#### Prompt
Extend the fine-tuning notebook excerpt that follows, continuing directly after its last line.

#### Document text
Now you can submit your fine-tuning training job. 

The fine-tuning job will take some time to start and complete.

You can use the job ID to monitor the status of the fine-tuning job. 

In [None]:
# default training parameters
training_parameters = dict(
    num_train_epochs=3,
    per_device_train_batch_size=1,
    per_device_eval_batch_size=1,
    learning_rate=5e-6,
    lr_scheduler_type="cosine",
)
# default optimization parameters
optimization_parameters = dict(
    apply_lora="true",
    apply_deepspeed="true",
    deepspeed_stage=2,
)
# let's construct finetuning parameters using training and optimization paramters.
finetune_parameters = {**training_parameters, **optimization_parameters}

# each model finetuning works best with certain fine-tuning parameters which are packed with model as `model_specific_defaults`.
# let's override the "finetune_parameters" in case the model has some custom defaults.
if "model_specific_defaults" in foundation_model.tags:
    print("Warning! Model specific defaults exist. The defaults could be overridden.")
    finetune_parameters.update(
        ast.literal_eval(  # convert string to python dict
            foundation_model.tags["model_specific_defaults"]
        )
    )
print(
    f"The following fine-tuning parameters are going to be set for the run: {finetune_parameters}"
)

In [None]:
# set the pipeline display name for distinguishing different runs from the name
def get_pipeline_display_name():
    batch_size = (
        int(finetune_parameters.get("per_device_train_batch_size", 1))
        * int(finetune_parameters.get("gradient_accumulation_steps", 1))
        * int(gpus_per_node)
        * int(finetune_parameters.get("num_nodes_finetune", 1))
    )
    scheduler = finetune_parameters.get("lr_scheduler_type", "linear")
    deepspeed = finetune_parameters.get("apply_deepspeed", "false")
    ds_stage = finetune_parameters.get("deepspeed_stage", "2")
    if deepspeed == "true":
        ds_string = f"ds{ds_stage}"
    else:
        ds_string = "nods"
    lora = finetune_parameters.get("apply_lora", "false")
    if lora == "true":
        lora_string = "lora"
    else:
        lora_string = "nolora"
    save_limit = finetune_parameters.get("save_total_limit", -1)
    seq_len = finetune_parameters.get("max_seq_length", -1)
    return (
        model_name
        + "-"
        + "ultrachat"

#### Information supplied

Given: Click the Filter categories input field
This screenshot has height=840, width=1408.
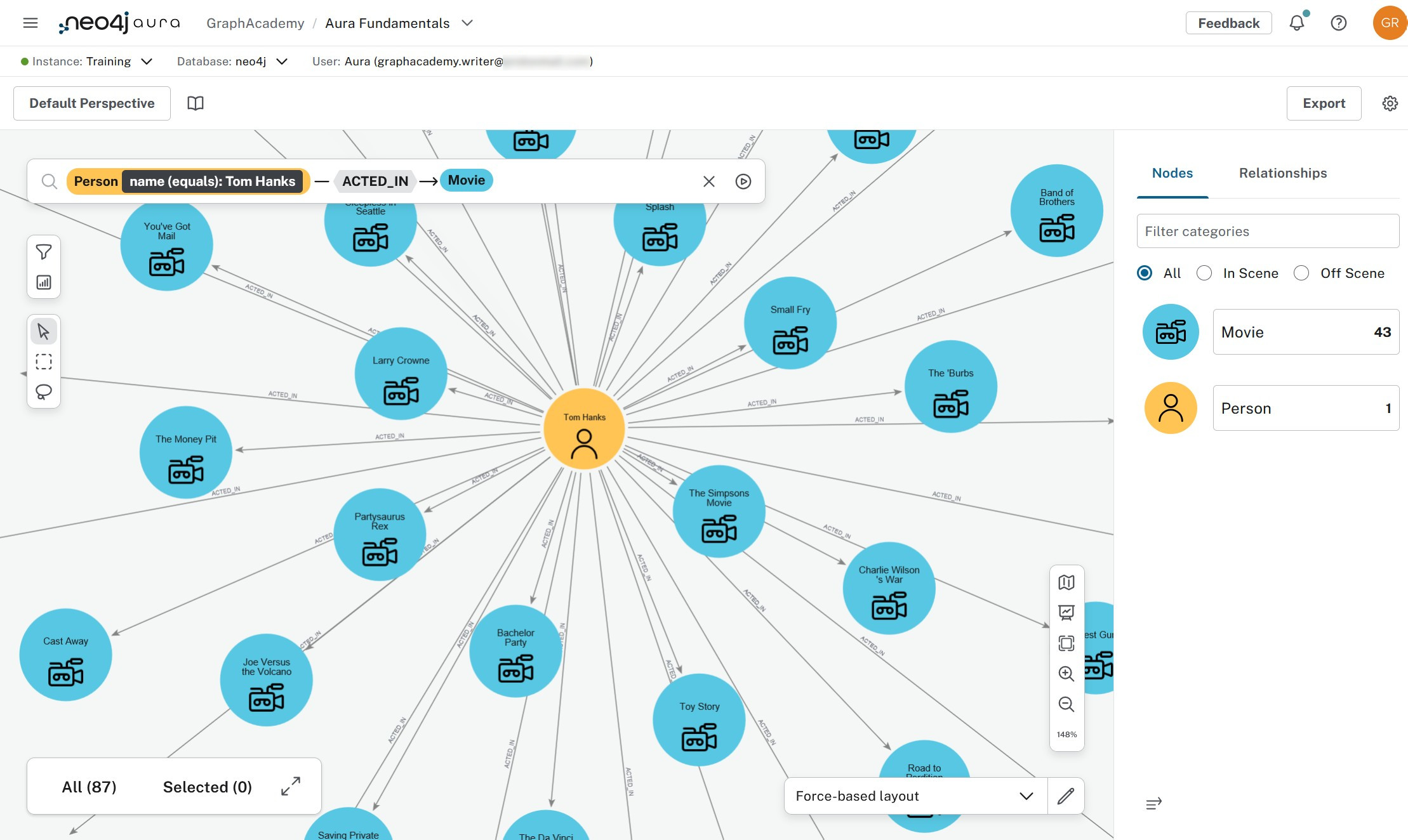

#### Written response
        + "-"
        + f"bs{batch_size}"
        + "-"
        + f"{scheduler}"
        + "-"
        + ds_string
        + "-"
        + lora_string
        + f"-save_limit{save_limit}"
        + f"-seqlen{seq_len}"
    )

pipeline_display_name = get_pipeline_display_name()
print(f"Display name used for the run: {pipeline_display_name}")

In [15]:
finetune_parameters_modified = finetune_parameters.copy()
#del finetune_parameters_modified['learning_rate_min']
#del finetune_parameters_modified['learning_rate_max']
finetune_parameters_modified

{'num_train_epochs': 1,
 'per_device_train_batch_size': 1,
 'per_device_eval_batch_size': 1,
 'learning_rate': 5e-06,
 'lr_scheduler_type': 'cosine',
 'apply_lora': 'true',
 'apply_deepspeed': 'true',
 'deepspeed_stage': 3,
 'apply_ort': 'false',
 'precision': 16,
 'ignore_mismatched_sizes': 'false',
 'gradient_accumulation_steps': 1,
 'logging_strategy': 'steps',
 'logging_steps': 10,
 'save_total_limit': 1}

In [None]:
from azure.ai.ml.dsl import pipeline
from azure.ai.ml import Input

# fetch the pipeline component
pipeline_component_func = registry_ml_client.components.get(
    name="chat_completion_pipeline", label="latest"
)

# define the pipeline job
@pipeline(name=pipeline_display_name)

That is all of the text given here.